Trump denounced the nuclear deal, signed before he took office, as flawed in Iran's favour and withdrew Washington from the pact in May.

Indigenous planes

Meanwhile, Iranian state television reported that the Islamic Republic had started production of the locally-designed Kowsar fighter plane for use in its air force.

"Soon the needed number of this plane will be produced and put at the service of the Air Force," Defence Minister Amir Hatami said at a ceremony on Saturday to launch the plane's production, which was shown on television.Iran says the Kowsar is "100-percent indigenously made" and able to carry various weapons and is to be used for short aerial support missions.

However, some military experts believe the fighter jet is a carbon copy of an F-5 first produced in the United States in the 1960s.

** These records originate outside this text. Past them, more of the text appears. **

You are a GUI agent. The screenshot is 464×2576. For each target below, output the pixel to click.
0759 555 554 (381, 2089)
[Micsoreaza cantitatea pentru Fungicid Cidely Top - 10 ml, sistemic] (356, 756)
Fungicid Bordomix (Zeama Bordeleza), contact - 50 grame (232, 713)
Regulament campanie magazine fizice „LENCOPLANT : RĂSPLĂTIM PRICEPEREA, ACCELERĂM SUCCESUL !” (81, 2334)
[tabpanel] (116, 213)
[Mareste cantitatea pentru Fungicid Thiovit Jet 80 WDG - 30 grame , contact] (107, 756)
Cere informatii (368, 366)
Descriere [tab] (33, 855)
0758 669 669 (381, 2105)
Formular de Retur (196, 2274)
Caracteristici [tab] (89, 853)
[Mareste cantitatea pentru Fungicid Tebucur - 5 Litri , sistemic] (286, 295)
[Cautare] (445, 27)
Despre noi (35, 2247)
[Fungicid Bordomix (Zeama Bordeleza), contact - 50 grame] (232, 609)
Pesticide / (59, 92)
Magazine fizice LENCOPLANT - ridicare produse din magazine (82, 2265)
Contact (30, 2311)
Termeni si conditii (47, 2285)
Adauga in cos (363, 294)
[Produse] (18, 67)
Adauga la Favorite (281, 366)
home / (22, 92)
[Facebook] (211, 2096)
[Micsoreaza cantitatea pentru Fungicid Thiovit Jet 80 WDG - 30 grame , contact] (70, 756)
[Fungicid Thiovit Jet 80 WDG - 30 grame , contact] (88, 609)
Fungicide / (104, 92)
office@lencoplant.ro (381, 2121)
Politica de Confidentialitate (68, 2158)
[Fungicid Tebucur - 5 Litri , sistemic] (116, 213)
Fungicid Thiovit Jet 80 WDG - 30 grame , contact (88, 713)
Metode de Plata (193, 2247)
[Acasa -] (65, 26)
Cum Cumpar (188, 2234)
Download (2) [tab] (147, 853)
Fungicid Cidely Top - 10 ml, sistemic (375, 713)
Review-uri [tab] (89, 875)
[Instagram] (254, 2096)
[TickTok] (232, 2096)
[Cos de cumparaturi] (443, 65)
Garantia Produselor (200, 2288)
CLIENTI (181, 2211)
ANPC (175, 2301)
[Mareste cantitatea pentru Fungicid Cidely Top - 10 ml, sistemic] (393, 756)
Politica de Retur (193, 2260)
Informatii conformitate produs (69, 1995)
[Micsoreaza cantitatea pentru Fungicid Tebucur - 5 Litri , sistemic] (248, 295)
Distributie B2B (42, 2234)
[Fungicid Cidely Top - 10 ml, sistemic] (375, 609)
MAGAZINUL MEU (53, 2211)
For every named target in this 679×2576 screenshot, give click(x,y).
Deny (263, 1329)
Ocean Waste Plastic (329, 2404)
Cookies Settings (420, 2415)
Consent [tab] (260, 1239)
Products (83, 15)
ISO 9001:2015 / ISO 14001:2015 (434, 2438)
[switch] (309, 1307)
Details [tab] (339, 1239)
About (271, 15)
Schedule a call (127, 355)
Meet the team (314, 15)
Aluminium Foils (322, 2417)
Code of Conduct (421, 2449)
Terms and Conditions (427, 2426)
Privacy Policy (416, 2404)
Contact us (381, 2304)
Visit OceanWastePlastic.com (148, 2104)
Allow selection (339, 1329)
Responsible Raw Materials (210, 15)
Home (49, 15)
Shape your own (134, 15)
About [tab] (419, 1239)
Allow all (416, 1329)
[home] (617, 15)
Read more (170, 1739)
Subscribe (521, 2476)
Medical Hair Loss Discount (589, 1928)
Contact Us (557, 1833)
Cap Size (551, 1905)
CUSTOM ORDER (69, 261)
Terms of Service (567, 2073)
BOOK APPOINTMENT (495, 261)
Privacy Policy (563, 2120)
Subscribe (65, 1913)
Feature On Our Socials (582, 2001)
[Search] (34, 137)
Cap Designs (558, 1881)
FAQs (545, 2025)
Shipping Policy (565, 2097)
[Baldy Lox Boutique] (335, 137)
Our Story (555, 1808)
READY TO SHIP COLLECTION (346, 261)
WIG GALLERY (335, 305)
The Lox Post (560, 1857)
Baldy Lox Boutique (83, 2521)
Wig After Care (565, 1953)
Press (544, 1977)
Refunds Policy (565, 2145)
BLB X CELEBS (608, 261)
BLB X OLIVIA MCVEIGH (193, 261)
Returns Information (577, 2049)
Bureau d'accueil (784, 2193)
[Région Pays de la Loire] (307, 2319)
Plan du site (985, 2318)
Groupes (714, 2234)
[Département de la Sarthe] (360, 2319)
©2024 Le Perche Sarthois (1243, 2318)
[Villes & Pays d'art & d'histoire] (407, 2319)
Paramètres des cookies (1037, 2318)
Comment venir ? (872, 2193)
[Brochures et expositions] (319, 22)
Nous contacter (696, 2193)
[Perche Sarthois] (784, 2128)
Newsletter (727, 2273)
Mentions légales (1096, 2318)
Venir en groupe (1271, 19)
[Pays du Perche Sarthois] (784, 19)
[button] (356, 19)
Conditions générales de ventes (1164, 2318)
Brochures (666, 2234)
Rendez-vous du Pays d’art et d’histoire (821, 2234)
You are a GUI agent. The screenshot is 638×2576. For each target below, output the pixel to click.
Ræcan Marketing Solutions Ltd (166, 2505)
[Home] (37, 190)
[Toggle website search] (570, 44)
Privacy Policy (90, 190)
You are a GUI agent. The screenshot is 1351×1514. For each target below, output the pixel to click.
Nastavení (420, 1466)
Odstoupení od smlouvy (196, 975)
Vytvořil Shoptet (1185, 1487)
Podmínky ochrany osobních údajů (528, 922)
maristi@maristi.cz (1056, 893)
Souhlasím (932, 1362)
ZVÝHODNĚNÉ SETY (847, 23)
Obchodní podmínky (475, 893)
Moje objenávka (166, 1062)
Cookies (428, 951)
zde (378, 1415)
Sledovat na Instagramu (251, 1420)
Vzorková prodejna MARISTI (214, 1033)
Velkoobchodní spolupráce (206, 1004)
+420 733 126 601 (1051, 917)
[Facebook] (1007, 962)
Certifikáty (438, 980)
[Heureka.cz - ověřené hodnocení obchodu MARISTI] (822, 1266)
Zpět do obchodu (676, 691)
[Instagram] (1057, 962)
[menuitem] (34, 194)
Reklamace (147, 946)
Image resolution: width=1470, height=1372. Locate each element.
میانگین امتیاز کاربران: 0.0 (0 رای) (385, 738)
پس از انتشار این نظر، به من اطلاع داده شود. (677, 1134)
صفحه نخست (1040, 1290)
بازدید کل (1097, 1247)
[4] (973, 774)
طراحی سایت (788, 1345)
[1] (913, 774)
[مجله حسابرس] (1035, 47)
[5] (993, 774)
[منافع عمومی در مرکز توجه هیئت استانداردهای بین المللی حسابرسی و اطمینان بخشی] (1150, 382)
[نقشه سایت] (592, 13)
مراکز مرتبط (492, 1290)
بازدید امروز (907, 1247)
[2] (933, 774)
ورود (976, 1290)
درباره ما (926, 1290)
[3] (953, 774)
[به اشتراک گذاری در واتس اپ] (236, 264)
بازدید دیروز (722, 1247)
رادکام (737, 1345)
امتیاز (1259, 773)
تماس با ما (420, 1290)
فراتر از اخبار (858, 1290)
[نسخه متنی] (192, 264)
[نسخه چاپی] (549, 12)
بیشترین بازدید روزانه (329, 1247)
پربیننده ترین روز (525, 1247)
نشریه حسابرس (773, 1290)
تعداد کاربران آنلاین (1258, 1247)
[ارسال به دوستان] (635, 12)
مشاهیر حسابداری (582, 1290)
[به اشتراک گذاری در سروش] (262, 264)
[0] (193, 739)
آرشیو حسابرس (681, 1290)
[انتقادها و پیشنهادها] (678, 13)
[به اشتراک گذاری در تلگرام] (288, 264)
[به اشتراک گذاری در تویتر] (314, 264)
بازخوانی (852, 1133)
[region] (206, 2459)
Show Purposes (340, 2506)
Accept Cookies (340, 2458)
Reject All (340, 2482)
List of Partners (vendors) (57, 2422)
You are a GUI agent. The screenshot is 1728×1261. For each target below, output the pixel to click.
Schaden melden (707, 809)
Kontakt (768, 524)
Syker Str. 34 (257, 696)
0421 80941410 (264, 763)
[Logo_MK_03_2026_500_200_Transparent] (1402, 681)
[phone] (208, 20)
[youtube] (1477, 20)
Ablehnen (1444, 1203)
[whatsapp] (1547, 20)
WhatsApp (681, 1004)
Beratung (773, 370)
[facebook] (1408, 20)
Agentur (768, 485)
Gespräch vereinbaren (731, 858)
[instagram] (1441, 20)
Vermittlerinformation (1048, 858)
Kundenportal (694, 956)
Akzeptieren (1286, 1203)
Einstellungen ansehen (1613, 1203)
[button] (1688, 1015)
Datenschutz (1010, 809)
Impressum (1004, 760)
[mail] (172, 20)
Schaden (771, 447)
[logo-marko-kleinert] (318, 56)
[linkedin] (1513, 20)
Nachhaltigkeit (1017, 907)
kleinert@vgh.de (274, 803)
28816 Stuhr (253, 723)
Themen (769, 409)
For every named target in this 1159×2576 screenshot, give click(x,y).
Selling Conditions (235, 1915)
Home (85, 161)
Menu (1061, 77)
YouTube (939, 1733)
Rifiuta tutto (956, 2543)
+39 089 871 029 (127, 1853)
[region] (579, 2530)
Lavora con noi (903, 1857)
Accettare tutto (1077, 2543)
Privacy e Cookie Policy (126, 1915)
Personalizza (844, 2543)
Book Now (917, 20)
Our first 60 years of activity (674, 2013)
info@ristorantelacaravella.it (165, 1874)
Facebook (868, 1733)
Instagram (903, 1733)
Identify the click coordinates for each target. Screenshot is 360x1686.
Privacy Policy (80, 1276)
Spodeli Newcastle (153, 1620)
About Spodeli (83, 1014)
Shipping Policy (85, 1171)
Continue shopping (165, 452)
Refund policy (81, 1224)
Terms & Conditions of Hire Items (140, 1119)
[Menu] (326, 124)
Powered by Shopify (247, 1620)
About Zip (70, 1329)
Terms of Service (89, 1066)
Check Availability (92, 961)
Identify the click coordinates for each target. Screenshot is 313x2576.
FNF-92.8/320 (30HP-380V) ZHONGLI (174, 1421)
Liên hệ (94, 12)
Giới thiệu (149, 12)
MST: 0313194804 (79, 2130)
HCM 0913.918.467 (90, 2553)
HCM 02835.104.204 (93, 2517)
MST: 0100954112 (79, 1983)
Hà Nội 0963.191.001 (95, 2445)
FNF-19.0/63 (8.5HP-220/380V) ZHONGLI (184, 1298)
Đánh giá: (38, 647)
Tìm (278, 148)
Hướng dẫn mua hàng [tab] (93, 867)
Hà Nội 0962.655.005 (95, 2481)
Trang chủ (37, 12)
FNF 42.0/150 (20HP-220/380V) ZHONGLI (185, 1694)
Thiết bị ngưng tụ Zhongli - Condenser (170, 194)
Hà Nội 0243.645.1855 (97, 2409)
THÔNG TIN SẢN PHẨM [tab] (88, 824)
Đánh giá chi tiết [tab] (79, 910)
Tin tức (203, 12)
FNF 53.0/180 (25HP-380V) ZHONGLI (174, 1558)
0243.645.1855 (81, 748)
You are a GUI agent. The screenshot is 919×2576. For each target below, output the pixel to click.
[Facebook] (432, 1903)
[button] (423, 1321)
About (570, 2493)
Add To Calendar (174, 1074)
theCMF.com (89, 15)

Iran's air force has been limited to perhaps a few dozen strike aircraft using either Russian or ageing US models acquired before the 1979 Iranian revolution.

Tehran has sent weapons and thousands of soldiers to Syria to help prop up President Bashar al-Assad's forces, but had to rely on Russia for aerial support due to its own lack of a powerful air force.

The Islamic Republic launched in 2013 what it said was a new, domestically-built fighter jet, called Qaher 313, but some experts expressed doubts about the viability of the aircraft at the time.